2005

T. Dunne, N.J. Wheeler (eds), Human Rights in Global Politics, Cambridge University Press, Cambridge 1999

Il volume raccoglie gli atti della conferenza "Human Rights, Human Wrongs", organizzata nel 1997 dal Dipartimento di Politica Internazionale dell'Università del Galles, ad Aberystwyth. Seguendo la partizione tematica suggerita dall'intitolazione della conferenza i saggi raccolti sono stati ordinati in due grandi sezioni, "Theories of human rights" e "The practices of human wrongs". Nella prima parte i saggi di Ken Booth, Jack Donnelly, Chris Brown, Bhikhu Parekh e Mary Midgley si confrontano in vario modo con la questione se sia possibile attribuire un senso all'universalità dei diritti umani senza fare riferimento ad una natura umana immutabile. Sia Booth che Donnelly ribadiscono con forza la necessità 'di fatto' di valori universali come argine contro la sofferenza, criticando le pretese del 'relativismo culturale' che antepone ai diritti la tolleranza della diversità. I diritti costituiscono la risposta elaborata dalla modernità occidentale alle minacce alla dignità umana portate dall'oppressione politica ed economica e la consapevolezza della loro specificità storica e geografica non costituisce una ragione sufficiente per rinunciare ad essi. Molto diversa è la posizione adottata da Chris Brown nel terzo saggio. Brown sostiene che l'affermazione dell'esistenza di un consenso generale sui diritti umani che richiede soltanto di essere reso più effettivo in pratica, è in se stessa problematica. Nella prospettiva di Brown i diritti sono da vedersi come un'espressione delle culture e delle tradizioni in cui sono sorti. Per questo motivo il rafforzamento della cultura dei diritti non passa attraverso la ricerca di un ipotetico fondamento assoluto bensì attraverso l'educazione della sensibilità degli individui. Bikhu Parekh, a sua volta, concorda con Brown sul radicamento comunitario dei valori ma ritiene che se si vuole rendere più effettiva la tutela dei diritti sia necessario far leva su quel contenuto minimo che è comune ad ogni tradizione morale per raggiungere, servendosi dello strumento del dialogo, un consenso più ampio.

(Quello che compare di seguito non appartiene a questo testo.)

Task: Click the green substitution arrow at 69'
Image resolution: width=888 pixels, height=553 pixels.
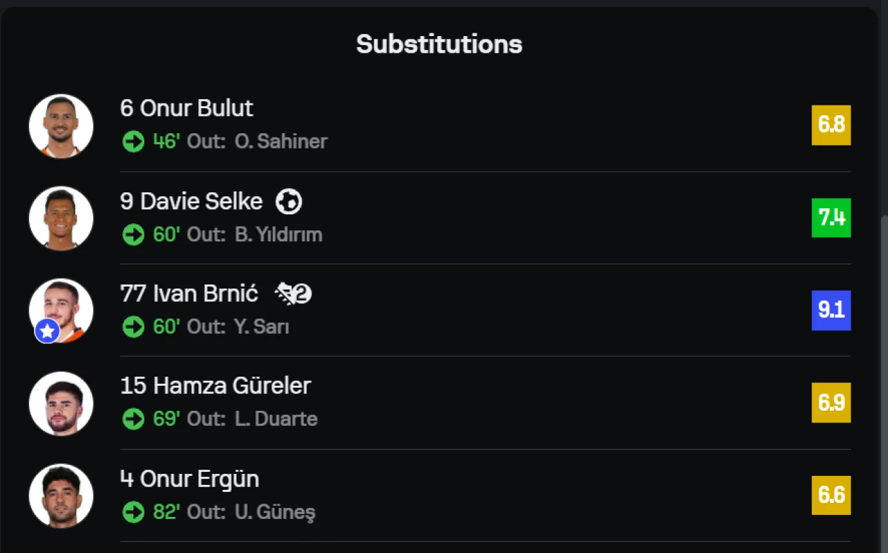Action: [x=133, y=419]
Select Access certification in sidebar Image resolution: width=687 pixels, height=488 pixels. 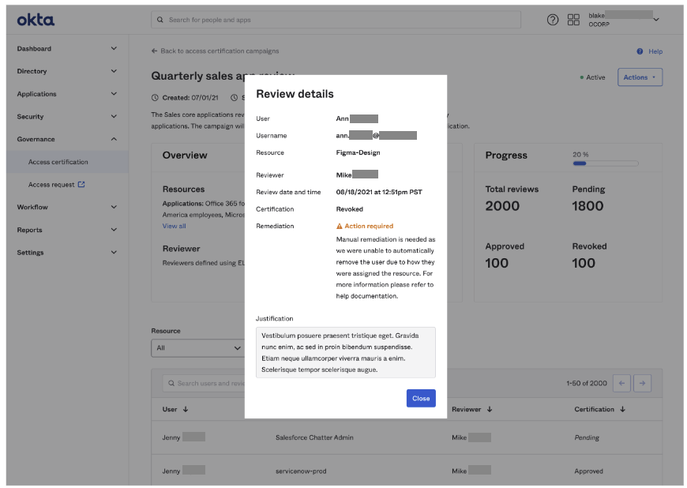coord(58,162)
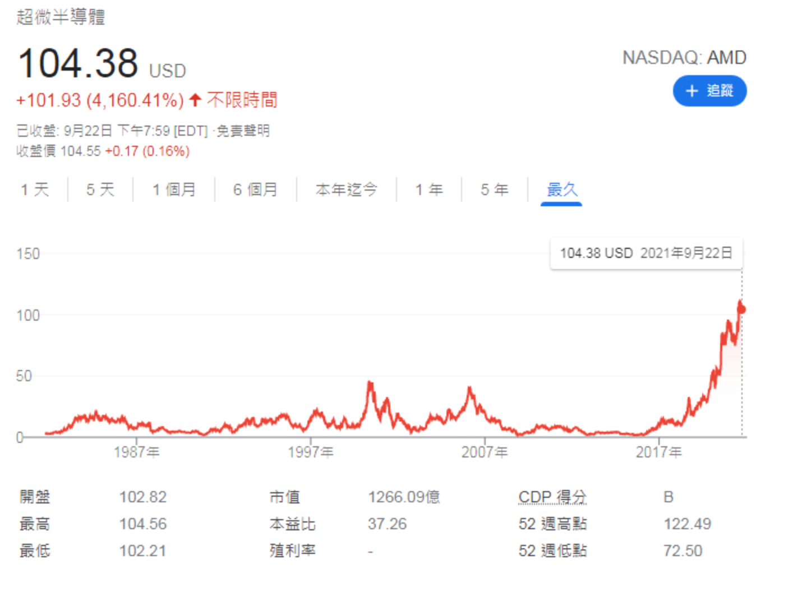Screen dimensions: 802x592
Task: Switch to the 5 天 chart range
Action: 100,189
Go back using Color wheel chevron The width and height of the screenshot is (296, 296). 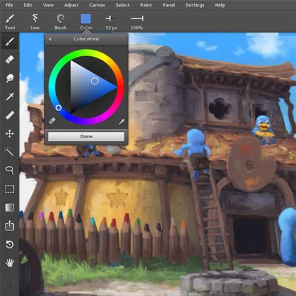pos(50,39)
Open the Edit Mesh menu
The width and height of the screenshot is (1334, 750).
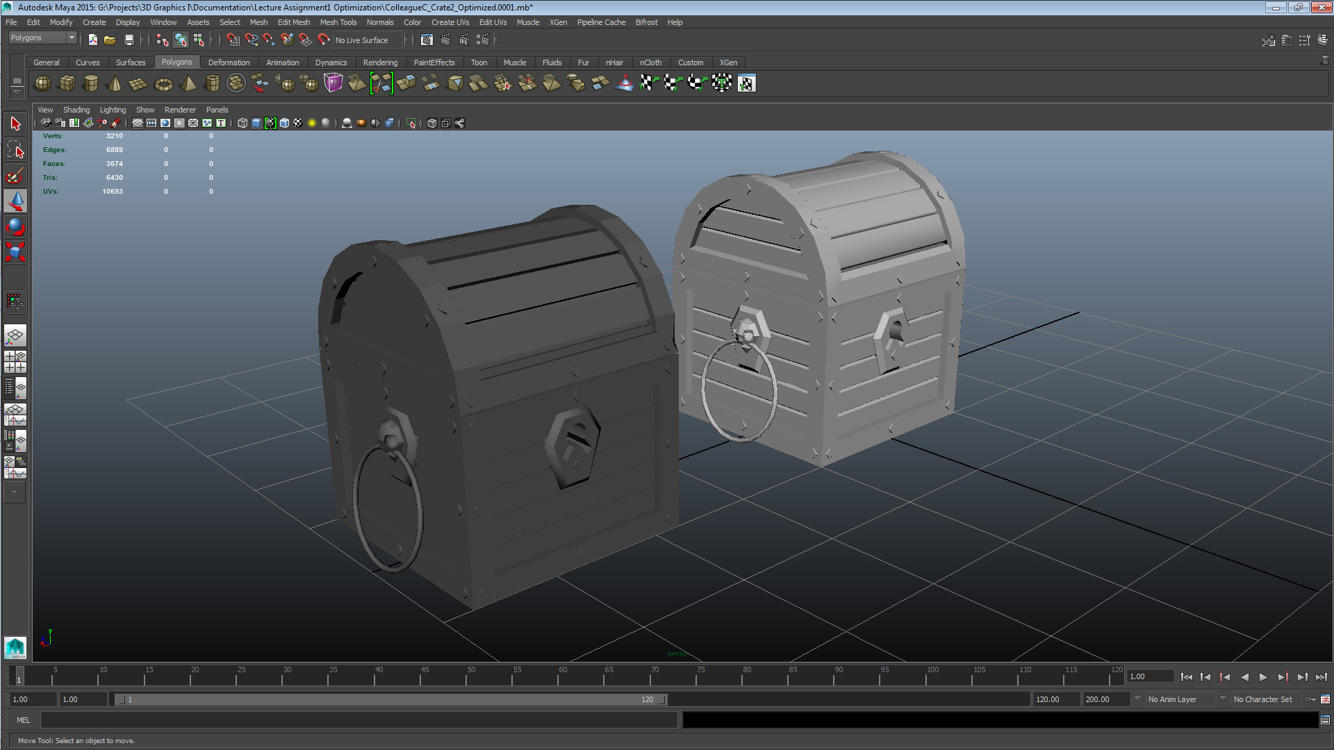[x=293, y=22]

Nella seconda parte i saggi di Richard Falk, Mary Kaldor, Martin Shaw, Gil Loescher, Georgina Ashworth, Andrew Hurrell, Ken Booth e Tim Dunne affrontano più da vicino la realtà degli "human wrongs" cercando anche di valutare come, in concreto, la tutela internazionale dei diritti potrebbe essere rafforzata. In particolare, Falk si sofferma sugli episodi di genocidio nel mondo contemporaneo, sottolineando il ruolo negativo giocato dalla globalizzazione dei mercati. Mary Kaldor e Martin Shaw trattano delle trasformazioni subite dalla società civile transnazionale, delle sue capacità di influenzare le decisioni delle istituzioni statali e dei compiti strategici che i media sono chiamati ad assolvere in relazione alla documentazione delle violazioni dei diritti. Il contributo di Gil Loescher ha invece come tema la politica delle Nazioni Unite in materia di rifugiati mentre quello di Georgina Ashworth concerne le violazioni dei diritti che coinvolgono specificamente le donne. I saggi conclusivi di Hurrell e di Booth e Dunne si distaccano dai precedenti per tornare a trattare tematiche più vicine a quelle affrontate nella prima parte. Così, Hurrell pone la questione degli strumenti che la comunità internazionale può adoperare per sanzionare le violazioni dei diritti umani, mettendo in risalto la valenza strategica delle enunciazioni di principio in materia di diritti. Infine, Booth e Dunne esaminano il ruolo della diffusione dell'istruzione nella promozione dei diritti, sostenendo una forma di 'etnocentrismo tollerante delle diversità'. Si conferma così la centralità della tensione fra consapevolezza del carattere 'relativo' dei diritti e aspirazioni a una loro estensione universale.